§ EXCERPTED TEXT
[Start of Attachment]

The 1970 Ontario New Democratic Party leadership election was held in Toronto, Ontario, on October 4, 1970, to elect a successor to Donald C. MacDonald as leader of the Ontario New Democratic Party (NDP). The election was necessary because MacDonald announced he would not seek re-election as leader at the party's 1970 convention. Stephen Lewis won on the first ballot, defeating Walter Pitman.

==Background==
Outgoing ONDP leader Donald C. MacDonald was officially neutral, but quietly favoured Pitman.

Lewis was perceived to be the more left-wing of the two candidates. His victory was attributable to strong support from unions, particularly the United Steelworkers, as well as from younger party members.

==Candidates==
===Douglas Campbell===
Douglas Campbell was a perennial candidate from Toronto. He was previously an independent candidate for St. Paul's in the 1962 federal election. Campbell worked as a teacher.

[End of Attachment]

§ THINGS TO DO
1 – Answer these questions from the text on the 1970 Ontario NDP leadership election:
(a) On what date was the leadership election held?
(b) Which union is named as a particular source of Lewis's support?
(c) What work did Douglas Campbell do?
2 – Echo a passage of the text on the 1970 Ontario NDP leadership election, beginning at the words "Lewis was perceived" and stopping after "as a teacher.".
The records that follow come from a separate source and are unrelated to the text on the 1970 Ontario NDP leadership election.

§ EXCERPTED DATA
[Start of Attachment]

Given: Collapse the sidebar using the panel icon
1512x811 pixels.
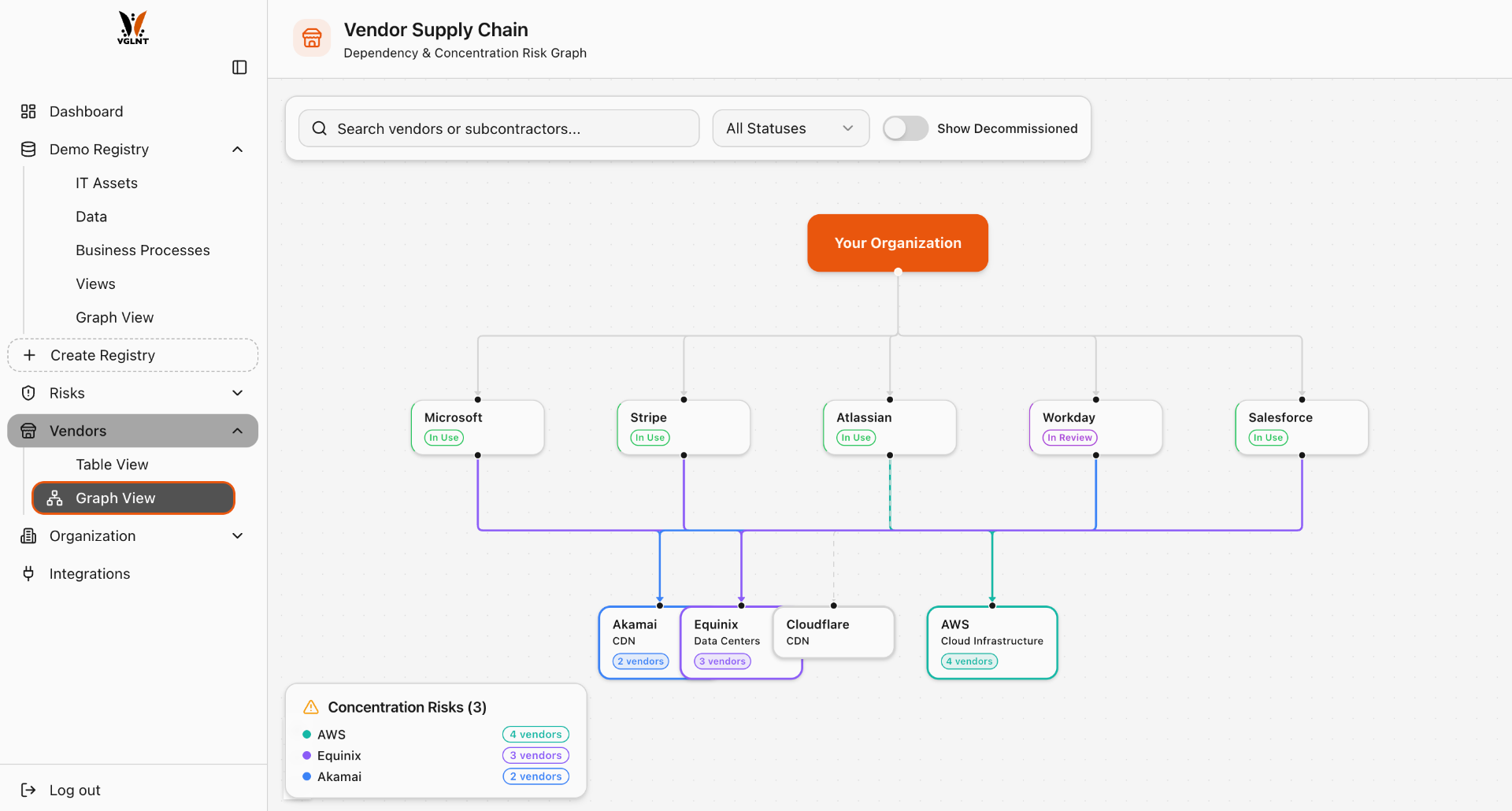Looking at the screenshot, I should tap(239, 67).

[End of Attachment]
[Start of Attachment]

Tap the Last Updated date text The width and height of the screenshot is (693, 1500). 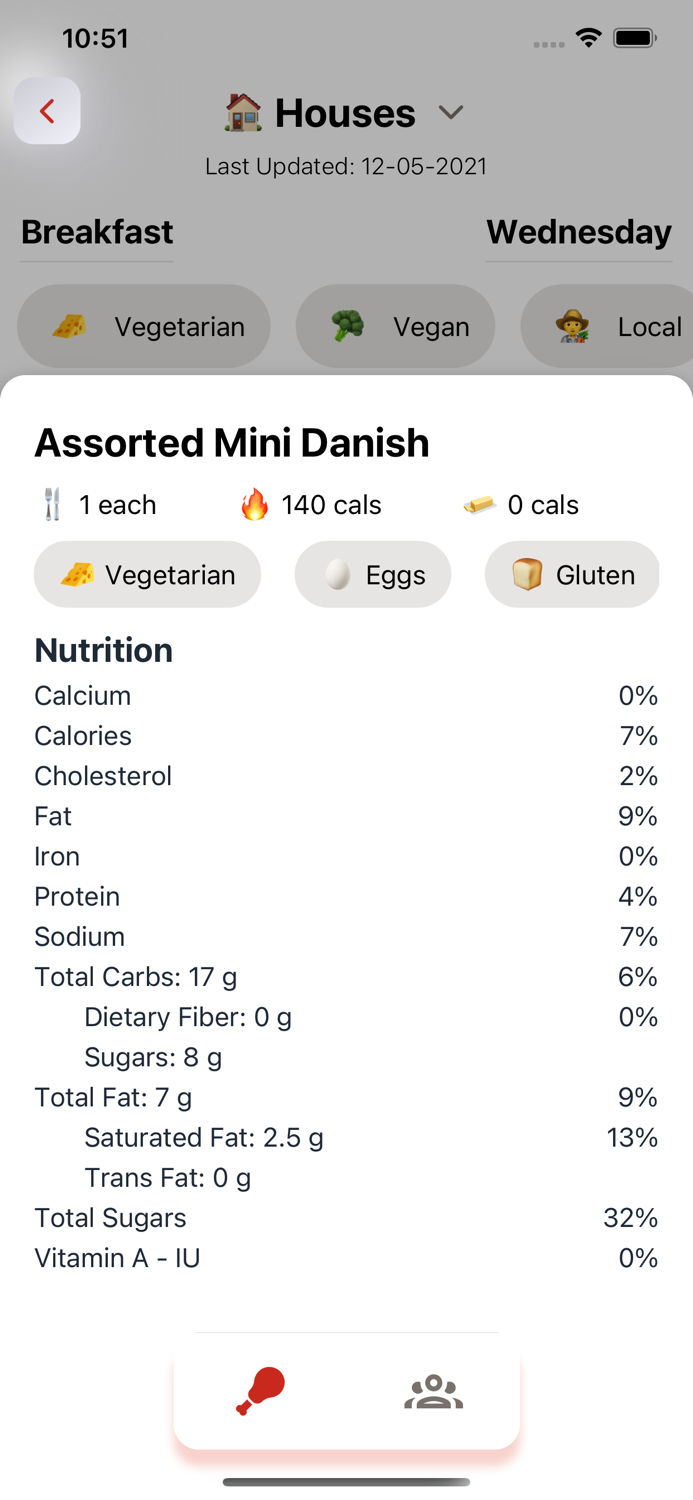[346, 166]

[End of Attachment]

§ SOLUTIONS FOR EACH TASK
1 –
(a) October 4, 1970
(b) The United Steelworkers
(c) He worked as a teacher.

2 –
Lewis was perceived to be the more left-wing of the two candidates. His victory was attributable to strong support from unions, particularly the United Steelworkers, as well as from younger party members.

==Candidates==
===Douglas Campbell===
Douglas Campbell was a perennial candidate from Toronto. He was previously an independent candidate for St. Paul's in the 1962 federal election. Campbell worked as a teacher.